The appearance of all form controls and of a group can be changed with appearance attributes. Appearance values usually relate to a specific data or question type. See the XLS Form specification for a list of appearance attributes that are available for each data type. Multiple space-separated appearance values can be added to a form control in any order.

An appearance value may also work in conjunction with an image label to substantially alter the appearance and behavior of a form control as is e.g. the case with appearance ‘image-map’.

An appearance attribute can also be used to indicate that an external app should be used as a form control.

Groups

A <group> combines elements together. If it has a child <label> element, the group is considered a presentation group and will be displayed as a visually distinct group.

A <group> may or may not contain a ref attribute. If it does, the group is considered a logical group. A logical group has a corresponding element in the primary instance and usually a corresponding <bind> element. A logical group’s ref is used as the context node for the relative ref paths of its descendants.

A group can be both a logical and a presentation group.

Groups may be nested to provide different levels of structure.

Apart from providing structure, a logical group can also contain a relevant attribute on its <bind> element, offering a powerful way to keep form logic maintainable (see bind attributes).

The sample below includes both the body and corresponding instance. The respondent group is a logical group and the context group is both a logical and a presentation group. The context group will only be shown if both first name and last name are filled in.

<h:head>
    <h:title>My Survey</h:title>
    <model>
        <instance>
            <data id="mysurvey">
                <respondent>
                    <firstname/>
                    <lastname/>
                    <age/>
                </respondent>
                <context>
                    <location/>
                    <township/>
                    <population/>
                </context>
                <meta>
                    <instanceID/>
                </meta>
            </data>
        </instance>
        ....
        <bind nodeset="/data/context" 
              relevant="string-length(../respondent/firstname) > 0 and 
               string-length(../respondent/lastname) > 0" />
        ....
    </model>
</h:head>
<h:body>
    <group ref="/data/respondent">
        <input ref="firstname">
          <label>What is your first name?</label>
        </input>
        <input ref="lastname">
          <label>What is your last name?</label>
        </input>
        <input ref="age">
          <label>What is your age?</label>
        </input>
    </group>
    <group ref="/data/context">
        <label>Context</label>
        <input ref="location">
          <label>Record the location</label>
        </input>
        <input ref="township">
          <label>What is the name of the township</label>
        </input>
        <input ref="population">
          <label>What is the estimated population size</label>
        </input>
    </group>
</h:body>

Repeats

Repeats are sections that may be repeated in a form. They could consist of a single question or multiple questions. It is recommended to wrap a <repeat> inside a <group> though strictly speaking not required.

A <repeat> uses the nodeset attribute to identify which instance node (and its children) can be repeated.

A <repeat> cannot have a label child element. To display a label it should be wrapped inside a <group> as shown below:

...

--- Rows ---
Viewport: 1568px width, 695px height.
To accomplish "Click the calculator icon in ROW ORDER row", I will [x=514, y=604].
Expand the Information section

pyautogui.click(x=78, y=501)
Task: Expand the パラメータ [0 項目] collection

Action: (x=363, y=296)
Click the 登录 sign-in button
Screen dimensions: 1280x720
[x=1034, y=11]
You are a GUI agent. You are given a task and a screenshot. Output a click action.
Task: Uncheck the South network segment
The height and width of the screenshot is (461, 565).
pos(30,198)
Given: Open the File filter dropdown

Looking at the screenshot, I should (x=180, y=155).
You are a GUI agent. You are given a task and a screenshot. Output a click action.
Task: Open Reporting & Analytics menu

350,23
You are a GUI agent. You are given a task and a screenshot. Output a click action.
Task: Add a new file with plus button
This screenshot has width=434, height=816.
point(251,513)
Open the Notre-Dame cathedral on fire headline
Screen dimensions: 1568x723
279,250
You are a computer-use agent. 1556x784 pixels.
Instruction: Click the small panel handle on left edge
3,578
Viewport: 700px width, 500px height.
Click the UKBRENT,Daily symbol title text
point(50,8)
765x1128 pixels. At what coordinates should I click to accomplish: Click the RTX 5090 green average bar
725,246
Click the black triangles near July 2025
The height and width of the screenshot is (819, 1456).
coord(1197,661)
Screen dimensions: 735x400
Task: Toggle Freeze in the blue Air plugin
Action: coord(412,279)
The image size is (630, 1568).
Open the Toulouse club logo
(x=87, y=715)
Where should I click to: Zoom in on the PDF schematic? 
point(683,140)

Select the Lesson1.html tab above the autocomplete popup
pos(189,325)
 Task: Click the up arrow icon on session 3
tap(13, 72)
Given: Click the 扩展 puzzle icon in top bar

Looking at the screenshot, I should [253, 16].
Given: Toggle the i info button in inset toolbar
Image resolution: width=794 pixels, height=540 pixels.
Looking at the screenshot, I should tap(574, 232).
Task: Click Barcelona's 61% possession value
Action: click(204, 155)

--- Aim of the task ---
Please resume the excerpt on form groups and repeats from its last sentence and write what comes next.

--- Task output ---
<h:head>
    <h:title>A Survey with repeats</h:title>
    <model>
        <instance>
            <data id="repeats" version="2014083101">
                <person>    
                    <name />
                    <relationship />
                </person>
                <meta>
                    <instanceID/>
                </meta>
            </data>
        </instance>
        ...
    </model>
</h:head>
<h:body>
    <group ref="/data/person">
        <label>Person</label>
        <repeat nodeset="/data/person">
            <input ref="/data/person/name">
                <label>Enter name</label>
            </input>
            <input ref="/data/person/relationship">
                <label>Enter relationship</label>
            </input>
        </repeat>
    </group>
</h:body>
...

When a client needs to compactly show a single repeat instance in its user interface (e.g. as a collapsed repeat or a table-of-contents item), it is recommended to show the label of the first child group of that repeat.

Creation, Removal of Repeats

The default behavior of repeats is to let the user create or remove repeats using the user interface. The user control for creating and removing repeats can be disabled by adding the attribute jr:noAddRemove="true()" to the <repeat> element.

There are 2 different ways to ensure that multiple repeats are automatically created when a form loads.

A. Multiple nodes can be defined in the primary instance of the XForm. E.g. see below for an instance that will automatically create 3 repeats for the above form.

...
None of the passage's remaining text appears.